To do:
Substitute "In order to complete" for every occurrence of "To accomplish" in the listing below. Reproduce all the lines with nothing else changed.

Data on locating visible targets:
++++

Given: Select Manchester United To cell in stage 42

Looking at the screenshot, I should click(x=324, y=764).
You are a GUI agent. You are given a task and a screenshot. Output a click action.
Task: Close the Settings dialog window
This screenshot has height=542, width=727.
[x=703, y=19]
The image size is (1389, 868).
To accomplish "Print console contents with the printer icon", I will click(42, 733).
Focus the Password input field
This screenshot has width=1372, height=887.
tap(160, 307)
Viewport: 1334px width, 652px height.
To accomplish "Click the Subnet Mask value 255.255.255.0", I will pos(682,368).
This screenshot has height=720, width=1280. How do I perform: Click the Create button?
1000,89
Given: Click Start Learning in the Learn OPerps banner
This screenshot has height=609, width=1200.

++++

Result of this task:
Given: Select Manchester United To cell in stage 42

Looking at the screenshot, I should click(x=324, y=764).
You are a GUI agent. You are given a task and a screenshot. Output a click action.
Task: Close the Settings dialog window
This screenshot has height=542, width=727.
[x=703, y=19]
The image size is (1389, 868).
In order to complete "Print console contents with the printer icon", I will click(42, 733).
Focus the Password input field
This screenshot has width=1372, height=887.
tap(160, 307)
Viewport: 1334px width, 652px height.
In order to complete "Click the Subnet Mask value 255.255.255.0", I will pos(682,368).
This screenshot has height=720, width=1280. How do I perform: Click the Create button?
1000,89
Given: Click Start Learning in the Learn OPerps banner
This screenshot has height=609, width=1200.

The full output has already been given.